[Opening LISTED RECORDS section]

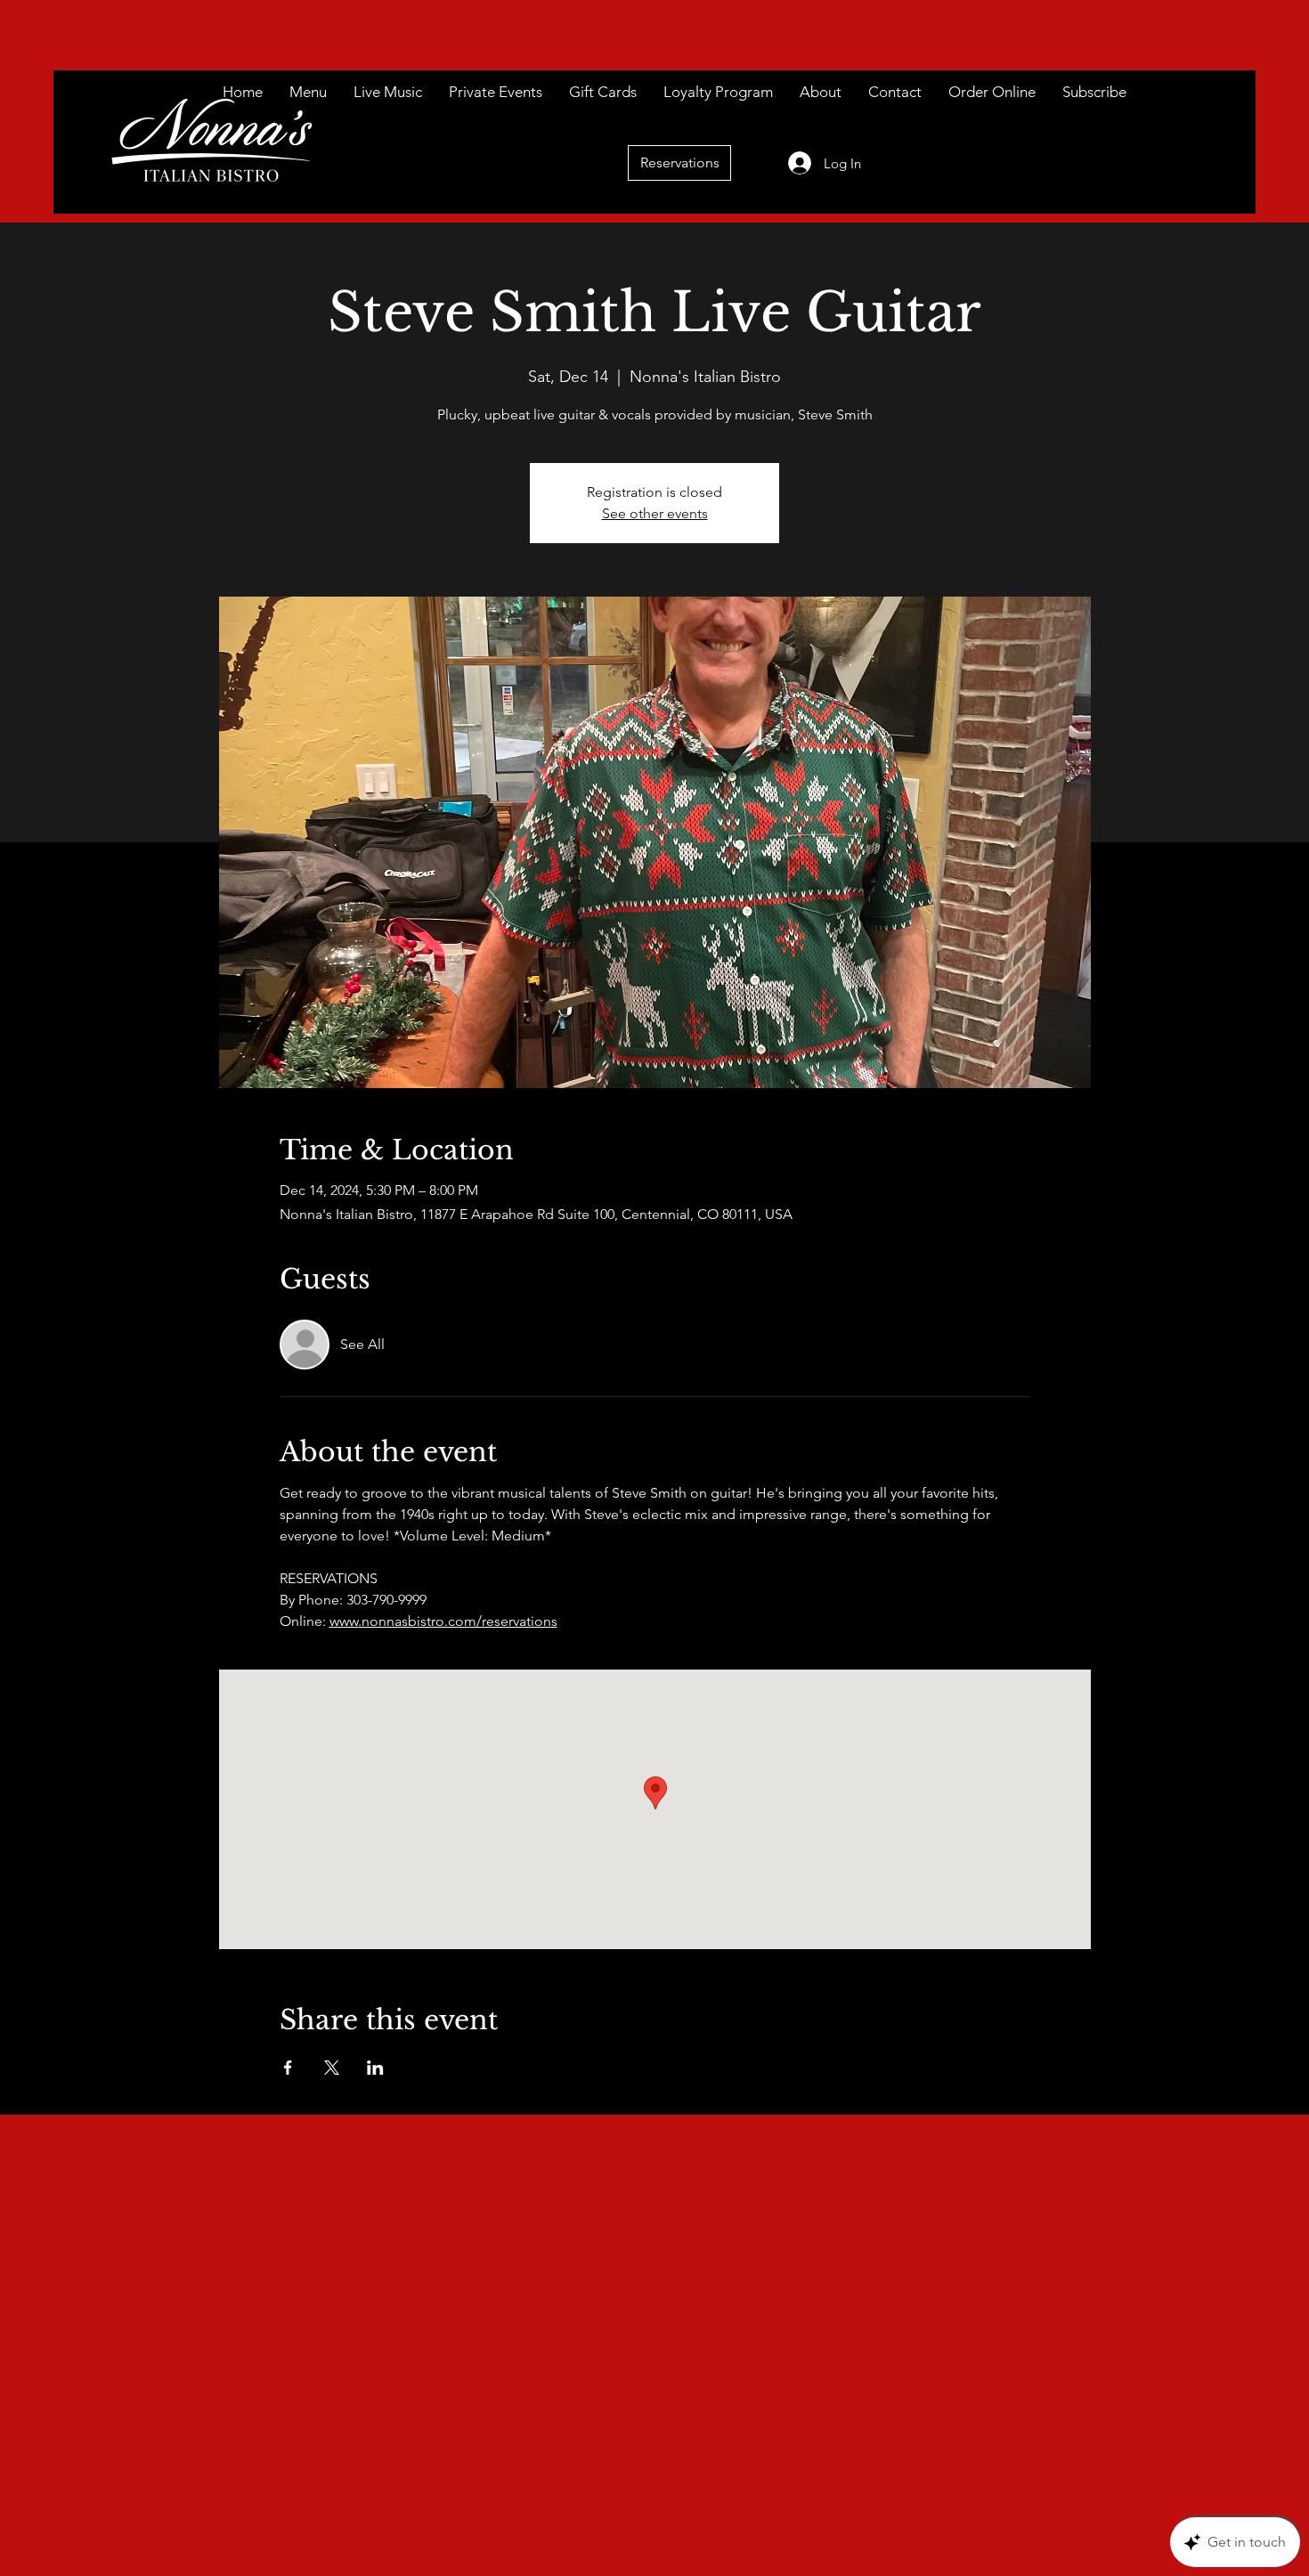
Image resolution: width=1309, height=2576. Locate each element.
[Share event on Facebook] (288, 2067)
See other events (655, 513)
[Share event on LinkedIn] (375, 2067)
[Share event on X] (331, 2067)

[Closing LISTED RECORDS section]

WHAT YOU WILL DO: Only lines containing "Share" belong in the answer; copy every such line from the records.

TASK RESPONSE:
[Share event on Facebook] (288, 2067)
[Share event on LinkedIn] (375, 2067)
[Share event on X] (331, 2067)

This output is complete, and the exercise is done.